This is about folds, not amino acids - even if you used a larger alphabet of residues, I somehow doubt that you would get many more folds.

Thinking more about the question of protein _length_ - I'm also not convinced that longer proteins (more than say 750aa) would produce more novel folds. Larger proteins tend to be multi-domain; that is, a longer chain will fold into multiple compact domains, each one a separate fold.

I suppose there could be 'megafolds' out there in fold space, beyond 1000aa - like a 12-bladed beta propeller, or a beta-helix with alpha helices on the outside or some other wacky thing. Whether that would substantially increase the numbers of total folds, I doubt, but that is of course a guess.

(ref - https://pmc.ncbi.nlm.nih.gov/articles/PMC10251718/ for protein lengths)

Amino acid (sequence) defines the folds.

And really? Just any random sequence gets you a new fold. I mean, it won't be very useful if you pick a random one, but it'll work and be a new one.

I think this is just an artifact of natural selection basing new proteins on existing ones, not an actual useful ("rational" if you can call natural selection rational) selection limit. I don't think that if you designed proteins from first principles you'd see this limitation in your results.

A random sequence may not fold at all! I seem to remember a paper that tried this, creating a bunch of random proteins, and checking how much structure they had - I think they were helical bundles, but don't quote me.
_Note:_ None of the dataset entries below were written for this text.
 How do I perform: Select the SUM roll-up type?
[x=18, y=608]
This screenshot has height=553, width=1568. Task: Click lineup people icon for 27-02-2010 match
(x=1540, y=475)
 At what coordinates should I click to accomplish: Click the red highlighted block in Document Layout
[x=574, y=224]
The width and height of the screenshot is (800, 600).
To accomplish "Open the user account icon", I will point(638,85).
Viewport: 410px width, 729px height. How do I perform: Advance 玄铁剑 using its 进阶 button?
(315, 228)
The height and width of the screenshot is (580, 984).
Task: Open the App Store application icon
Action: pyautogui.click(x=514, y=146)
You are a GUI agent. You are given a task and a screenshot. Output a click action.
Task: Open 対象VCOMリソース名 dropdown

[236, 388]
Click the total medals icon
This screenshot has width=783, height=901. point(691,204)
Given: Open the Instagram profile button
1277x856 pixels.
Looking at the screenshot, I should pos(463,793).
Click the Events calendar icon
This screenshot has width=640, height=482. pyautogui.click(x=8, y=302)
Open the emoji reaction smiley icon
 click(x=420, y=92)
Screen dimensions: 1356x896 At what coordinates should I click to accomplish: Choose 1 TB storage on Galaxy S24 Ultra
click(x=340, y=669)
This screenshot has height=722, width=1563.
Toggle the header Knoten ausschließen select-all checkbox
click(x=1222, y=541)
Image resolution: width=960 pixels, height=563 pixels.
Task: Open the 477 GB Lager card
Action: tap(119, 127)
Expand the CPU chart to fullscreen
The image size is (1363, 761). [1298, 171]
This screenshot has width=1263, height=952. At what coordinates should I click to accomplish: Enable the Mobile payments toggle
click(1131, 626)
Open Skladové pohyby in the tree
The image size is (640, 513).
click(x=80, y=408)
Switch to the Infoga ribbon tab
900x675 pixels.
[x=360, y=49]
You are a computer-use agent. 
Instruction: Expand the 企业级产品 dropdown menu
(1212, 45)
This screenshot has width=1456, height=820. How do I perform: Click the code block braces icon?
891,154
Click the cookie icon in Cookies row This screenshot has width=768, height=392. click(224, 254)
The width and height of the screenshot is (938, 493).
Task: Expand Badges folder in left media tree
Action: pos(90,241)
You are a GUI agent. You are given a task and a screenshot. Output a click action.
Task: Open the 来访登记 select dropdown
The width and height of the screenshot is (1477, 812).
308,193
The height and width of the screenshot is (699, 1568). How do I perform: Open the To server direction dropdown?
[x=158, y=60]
The nice thing about stable folds, is that 'nearby' sequences in sequence space - as in, point mutations - are the same fold. If each sequence had a completely different fold, then mutation would be much more destructive. Surprisingly, however, sequences that are far apart in sequence space can also adopt the same fold (convergent evolution).

This reminds me of structural studies in proteins encoded by de novo genes in eukaryotes. They are usually either intrinsically disordered or adopt a molten-globule-like state.

Yes, I was watching a video about that the other day - the 'dark proteome' or the 'ghost proteome' or similar.

But if you look at actual proteins where the function is pretty direct, you see ... a total mess. For example, the actual light catcher for photosynthesis, chlorophyll, you see rather suboptimal architecture. There is a central magnesium ion, and the entire rest of the protein is just there to keep it where it is. The only function, in other words, is to create an ion trap a a specific voltage. That's what that massive structure is there for. That's the only reason it's there.

Note: the rest of the protein being so massive has the huge problem that it results in the chlorophyll protein being toxic (even to plants). Several angles of the protein reflect the light ... away from the energy collector (it has sections that are like putting a mirror above a solar panel). Also: it's extremely INefficient. Inefficiency gets solved "the DNA way" (or should I say the Zapp Brannigan way): it's efficiency sucks, but if I just use very extremely large armies of chloroplasts I can compensate for the inefficiency by stacking them ... This sounds totally insane but yes, it works. Oh and the exact right amount of inefficiency can warm op the plant, protecting it (a little bit) from ice ages.

Now I have my suspicions on why chlorophyll + chloroplasts won (it's not actually the only photosynthesis protein or system): it's because by tuning a few amino acids you can change the depth of the ion trap, and so switch to different metals to capture, changing the color (which plants do, even just to have a particular color). It's pretty easy to accidentally adapt to either different metals or different solar frequencies (ie. using natural selection). Plus there was no need to design chlorophyll: plants "stole" the design from bacteria. So it was incredibly cheap in terms of how much computation (ie. generations of plants) had to die to make it. Of course, for the place it was stolen from the length of the protein was a very important factor so the biggest of chlorophyll's advantages (1 big protein, 10 functions that would have required 5x more space in DNA with small proteins) don't actually matter to plants. So why did it win? It was on sale!

So it works. But there has got to be a simpler/better/non-toxic way to create an ion trap using proteins and make plants work better ... I get that part of the problem is that I'm an engineer, a scientist. If one needs a design to catch energy and warm up a plant, I'd expect to create one thing for catching energy, and one plant warmer, both efficient. So there's an expectation problem. But a single mechanism to mostly randomly warm plants and catch energy at the cost of absurd inefficiency (both in warming and in energy production) ... is just not a sane way to go about this problem.

A small nitpick: chlorophyll is the pigment, photosystems are the protein complexes containing it.

> So it works. But there has got to be a simpler/better/non-toxic way to create an ion trap using proteins and make plants work better ...

I remember reading about designed minimal photosystem-like systems. I cannot find the actual paper now, though.